**EXERCISE DESCRIPTION**
The entries must be restated exactly as written.

**MATERIAL FOR THIS TASK**
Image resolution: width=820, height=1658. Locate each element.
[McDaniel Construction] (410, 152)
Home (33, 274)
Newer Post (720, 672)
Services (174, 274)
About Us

**ANSWER TO THE EXERCISE**
Image resolution: width=820, height=1658. Locate each element.
[McDaniel Construction] (410, 152)
Home (33, 274)
Newer Post (720, 672)
Services (174, 274)
About Us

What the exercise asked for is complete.